* Aim a
Arrange the records as a Markdown table with the columns Row and Record line. Begin at the line that contains "Given: Toggle the Copy checkbox" and stop after the line that contains "pyautogui.click(x=815, y=314)". Number each row and leave out blank lines.

* Supplied text
As you’ll know if you’ve ever tried to build a reasonably-sized microservices application locally you can run out of system resources quickly. I have an M1 Mac Mini with just 8GB of non-upgradable RAM and, although it’s pretty fast, once I’ve spun up a few services each with their own database instances, and caches, things can get a bit sluggish.

So in order to free up some of that valuable memory, I figured I’d offload things to a Kubernetes cluster running on some relatively cheap hardware and in this post I’ll describe the steps I took so that you can do the same.

Note that all instructions are MacOS based. (sorry/not sorry)

## The Software

![k3s](/images/blog/k3s.png)

Although you could install a standard K8s distribution, for something as small as a Raspberry Pi it makes sense to use something that’s purpose-built for running on IoT appliances or at the network edge. So for our RPi cluster we’ll be using Rancher’s K3s as it’s a lightweight, certified Kubernetes distribution, built for running production workloads, that’s optimised for ARM processors and works great on the Raspberry Pi.

## The Hardware

![rpi](/images/blog/rpi.webp)

* Aim b
In the post about offloading services to a Raspberry Pi cluster, how much RAM does the M1 Mac Mini have?

(Entries drawn from a collection)
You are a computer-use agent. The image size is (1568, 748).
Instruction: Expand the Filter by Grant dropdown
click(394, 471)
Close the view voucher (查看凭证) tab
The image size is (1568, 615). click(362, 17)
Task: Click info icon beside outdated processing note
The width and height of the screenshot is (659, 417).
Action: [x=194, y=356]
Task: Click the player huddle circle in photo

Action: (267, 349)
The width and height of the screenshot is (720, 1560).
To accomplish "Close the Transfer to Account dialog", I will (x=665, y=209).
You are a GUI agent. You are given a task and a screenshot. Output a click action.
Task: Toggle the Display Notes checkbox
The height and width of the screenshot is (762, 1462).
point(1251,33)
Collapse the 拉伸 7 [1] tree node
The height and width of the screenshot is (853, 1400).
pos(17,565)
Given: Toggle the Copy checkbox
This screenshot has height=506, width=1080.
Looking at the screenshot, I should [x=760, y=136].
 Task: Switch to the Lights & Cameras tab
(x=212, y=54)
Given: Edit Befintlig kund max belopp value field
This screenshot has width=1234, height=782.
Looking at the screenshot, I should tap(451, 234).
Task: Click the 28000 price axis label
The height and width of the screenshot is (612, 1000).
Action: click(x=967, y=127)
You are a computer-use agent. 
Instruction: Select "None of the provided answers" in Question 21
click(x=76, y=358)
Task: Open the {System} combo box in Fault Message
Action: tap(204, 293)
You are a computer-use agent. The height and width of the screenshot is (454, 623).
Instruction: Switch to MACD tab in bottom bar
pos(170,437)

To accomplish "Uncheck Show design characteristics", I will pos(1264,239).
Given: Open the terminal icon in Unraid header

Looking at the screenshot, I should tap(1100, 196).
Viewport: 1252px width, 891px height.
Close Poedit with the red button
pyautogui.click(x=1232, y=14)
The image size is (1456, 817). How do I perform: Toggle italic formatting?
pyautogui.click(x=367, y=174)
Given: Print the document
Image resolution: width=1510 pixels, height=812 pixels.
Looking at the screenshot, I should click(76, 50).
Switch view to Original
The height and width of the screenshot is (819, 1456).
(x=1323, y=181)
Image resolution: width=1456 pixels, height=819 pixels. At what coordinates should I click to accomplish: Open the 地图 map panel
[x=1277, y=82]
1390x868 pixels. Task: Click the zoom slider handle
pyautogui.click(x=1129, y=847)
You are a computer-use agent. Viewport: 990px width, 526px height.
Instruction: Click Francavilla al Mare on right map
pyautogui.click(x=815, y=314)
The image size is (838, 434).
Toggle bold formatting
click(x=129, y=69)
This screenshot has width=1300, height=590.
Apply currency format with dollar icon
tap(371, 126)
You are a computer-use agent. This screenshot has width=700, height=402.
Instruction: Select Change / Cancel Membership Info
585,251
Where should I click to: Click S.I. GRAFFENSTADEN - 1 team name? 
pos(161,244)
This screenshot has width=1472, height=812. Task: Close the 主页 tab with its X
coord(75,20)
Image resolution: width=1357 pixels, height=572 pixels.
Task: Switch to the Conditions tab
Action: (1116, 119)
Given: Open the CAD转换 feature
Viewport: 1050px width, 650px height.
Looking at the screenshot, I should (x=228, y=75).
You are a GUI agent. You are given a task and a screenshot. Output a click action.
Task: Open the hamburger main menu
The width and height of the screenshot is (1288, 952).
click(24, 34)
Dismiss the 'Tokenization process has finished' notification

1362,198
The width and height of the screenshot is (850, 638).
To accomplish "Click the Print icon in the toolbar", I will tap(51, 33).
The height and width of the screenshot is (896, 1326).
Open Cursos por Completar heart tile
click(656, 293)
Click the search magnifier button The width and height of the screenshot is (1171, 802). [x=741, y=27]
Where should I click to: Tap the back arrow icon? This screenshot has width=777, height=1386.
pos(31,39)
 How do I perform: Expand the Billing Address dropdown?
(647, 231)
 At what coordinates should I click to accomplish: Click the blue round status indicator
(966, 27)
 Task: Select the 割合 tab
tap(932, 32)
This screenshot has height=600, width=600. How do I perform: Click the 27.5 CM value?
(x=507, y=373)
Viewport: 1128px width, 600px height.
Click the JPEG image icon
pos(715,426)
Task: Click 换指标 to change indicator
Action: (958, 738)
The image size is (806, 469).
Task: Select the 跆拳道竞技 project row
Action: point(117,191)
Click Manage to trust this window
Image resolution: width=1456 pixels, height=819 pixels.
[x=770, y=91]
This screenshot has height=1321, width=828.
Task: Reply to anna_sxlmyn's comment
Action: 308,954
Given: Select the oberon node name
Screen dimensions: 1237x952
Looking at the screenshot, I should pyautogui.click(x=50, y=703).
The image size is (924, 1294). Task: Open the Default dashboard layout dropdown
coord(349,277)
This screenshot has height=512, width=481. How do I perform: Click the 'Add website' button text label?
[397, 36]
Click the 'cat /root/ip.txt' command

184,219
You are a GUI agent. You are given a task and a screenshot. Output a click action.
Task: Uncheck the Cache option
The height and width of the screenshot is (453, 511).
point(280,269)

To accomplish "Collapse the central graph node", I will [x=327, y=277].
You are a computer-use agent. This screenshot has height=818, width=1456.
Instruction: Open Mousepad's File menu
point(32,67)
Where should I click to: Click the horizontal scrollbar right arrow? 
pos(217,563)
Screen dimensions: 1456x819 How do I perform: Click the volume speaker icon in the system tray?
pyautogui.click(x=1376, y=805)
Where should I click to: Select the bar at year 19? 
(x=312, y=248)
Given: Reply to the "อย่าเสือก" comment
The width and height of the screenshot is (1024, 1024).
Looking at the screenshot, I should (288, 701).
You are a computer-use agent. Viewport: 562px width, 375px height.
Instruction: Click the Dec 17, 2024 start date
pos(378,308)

* Task result a
| Row | Record line |
|---|---|
| 1 | Given: Toggle the Copy checkbox |
| 2 | This screenshot has height=506, width=1080. |
| 3 | Looking at the screenshot, I should [x=760, y=136]. |
| 4 |  Task: Switch to the Lights & Cameras tab |
| 5 | (x=212, y=54) |
| 6 | Given: Edit Befintlig kund max belopp value field |
| 7 | This screenshot has width=1234, height=782. |
| 8 | Looking at the screenshot, I should tap(451, 234). |
| 9 | Task: Click the 28000 price axis label |
| 10 | The height and width of the screenshot is (612, 1000). |
| 11 | Action: click(x=967, y=127) |
| 12 | You are a computer-use agent.  |
| 13 | Instruction: Select "None of the provided answers" in Question 21 |
| 14 | click(x=76, y=358) |
| 15 | Task: Open the {System} combo box in Fault Message |
| 16 | Action: tap(204, 293) |
| 17 | You are a computer-use agent. The height and width of the screenshot is (454, 623). |
| 18 | Instruction: Switch to MACD tab in bottom bar |
| 19 | pos(170,437) |
| 20 | To accomplish "Uncheck Show design characteristics", I will pos(1264,239). |
| 21 | Given: Open the terminal icon in Unraid header |
| 22 | Looking at the screenshot, I should tap(1100, 196). |
| 23 | Viewport: 1252px width, 891px height. |
| 24 | Close Poedit with the red button |
| 25 | pyautogui.click(x=1232, y=14) |
| 26 | The image size is (1456, 817). How do I perform: Toggle italic formatting? |
| 27 | pyautogui.click(x=367, y=174) |
| 28 | Given: Print the document |
| 29 | Image resolution: width=1510 pixels, height=812 pixels. |
| 30 | Looking at the screenshot, I should click(76, 50). |
| 31 | Switch view to Original |
| 32 | The height and width of the screenshot is (819, 1456). |
| 33 | (x=1323, y=181) |
| 34 | Image resolution: width=1456 pixels, height=819 pixels. At what coordinates should I click to accomplish: Open the 地图 map panel |
| 35 | [x=1277, y=82] |
| 36 | 1390x868 pixels. Task: Click the zoom slider handle |
| 37 | pyautogui.click(x=1129, y=847) |
| 38 | You are a computer-use agent. Viewport: 990px width, 526px height. |
| 39 | Instruction: Click Francavilla al Mare on right map |
| 40 | pyautogui.click(x=815, y=314) |

* Task result b
8GB of non-upgradable RAM.